▶ _Exercise prompt_:
Could the data below please be reproduced word for word, without the pictures?

Pixel coordinate grounding data
......
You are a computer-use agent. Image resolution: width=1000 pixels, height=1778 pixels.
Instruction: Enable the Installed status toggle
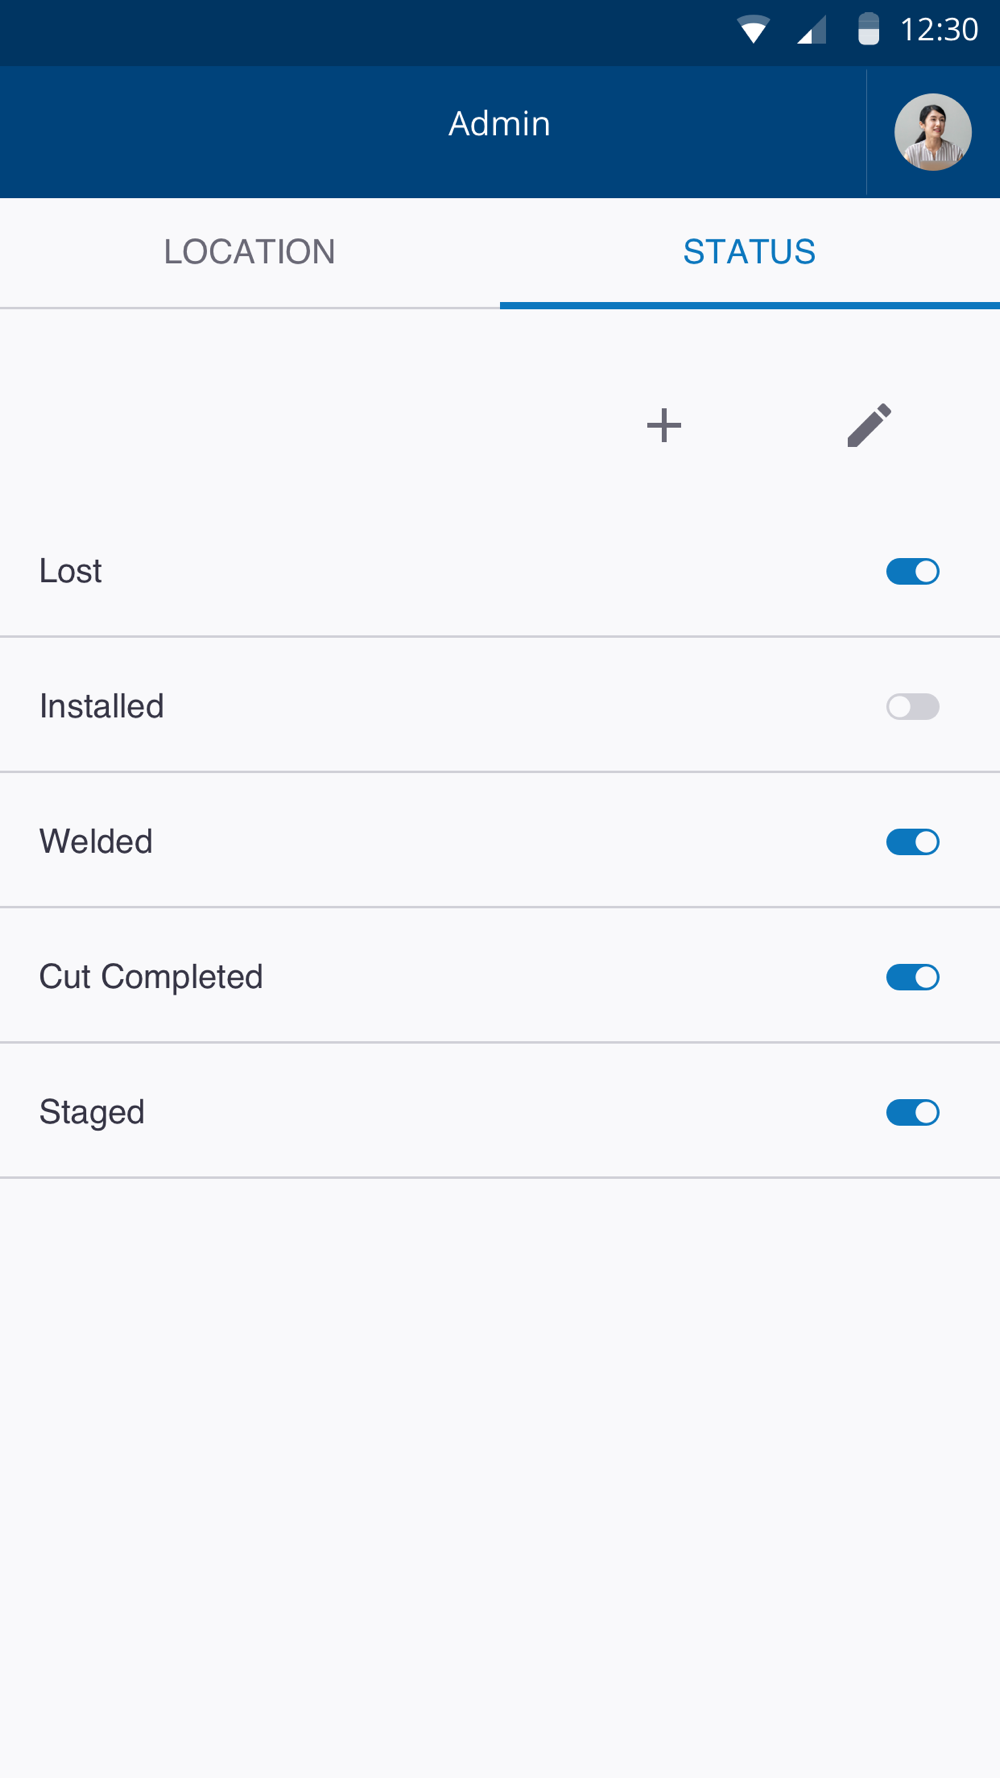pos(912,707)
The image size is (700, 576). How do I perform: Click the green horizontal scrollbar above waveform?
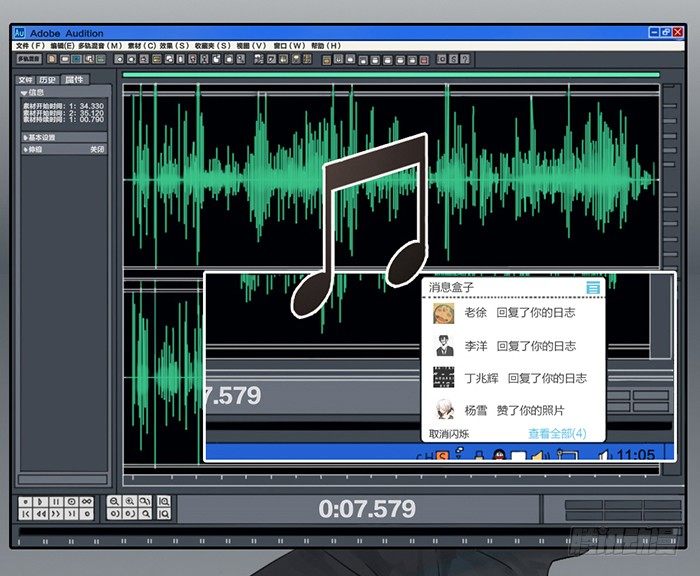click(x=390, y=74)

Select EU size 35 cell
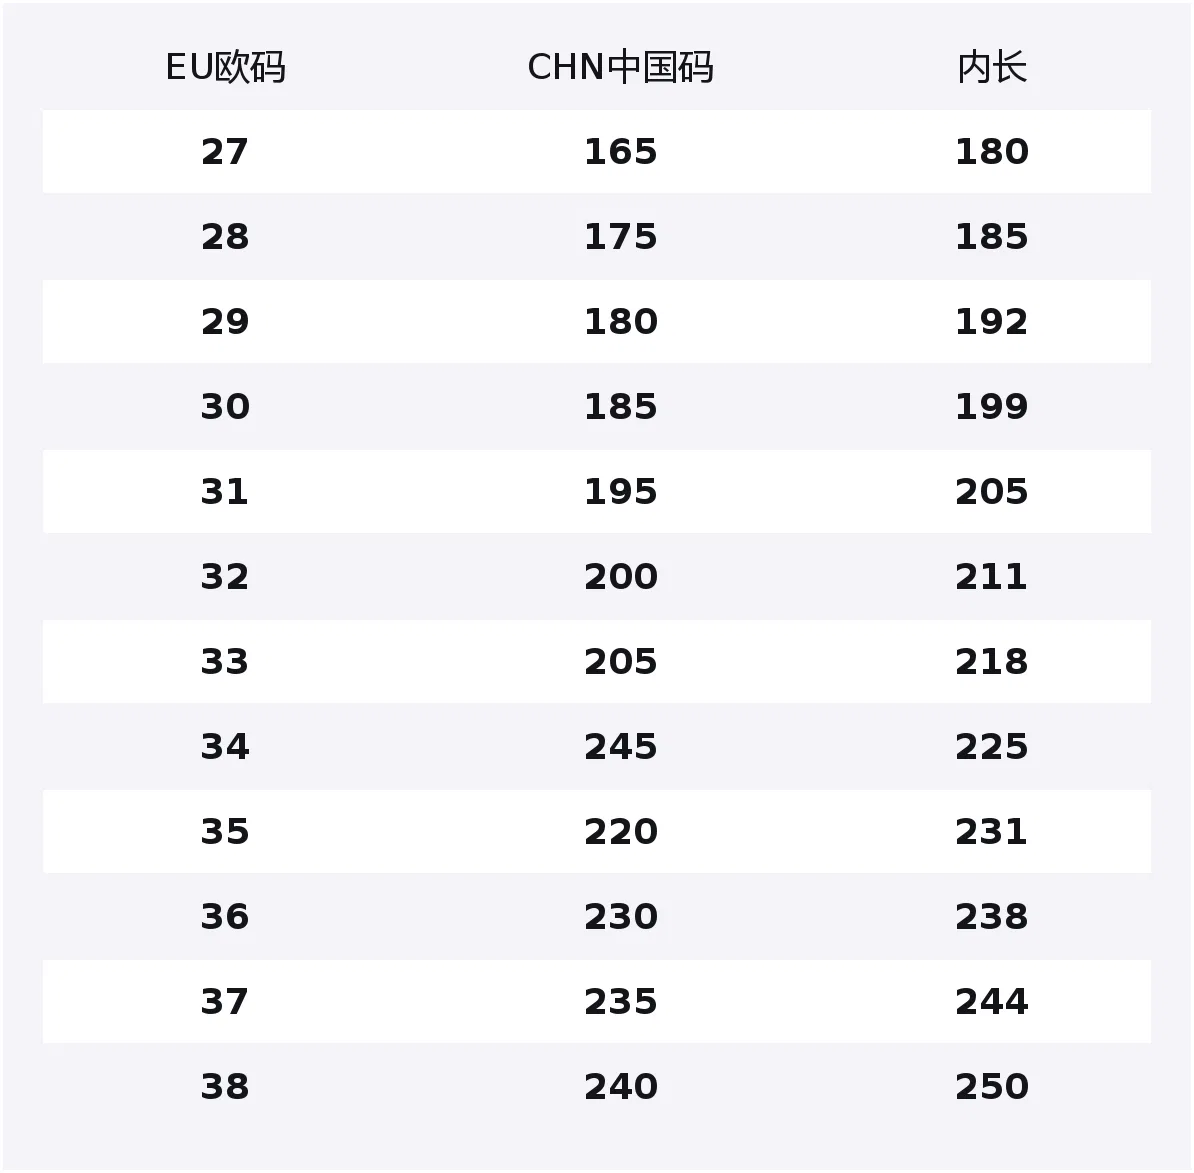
......
▶ _Expected output_:
You are a computer-use agent. Image resolution: width=1000 pixels, height=1778 pixels.
Instruction: Enable the Installed status toggle
pos(912,707)
The image size is (700, 576). How do I perform: Click the green horizontal scrollbar above waveform?
click(x=390, y=74)

Select EU size 35 cell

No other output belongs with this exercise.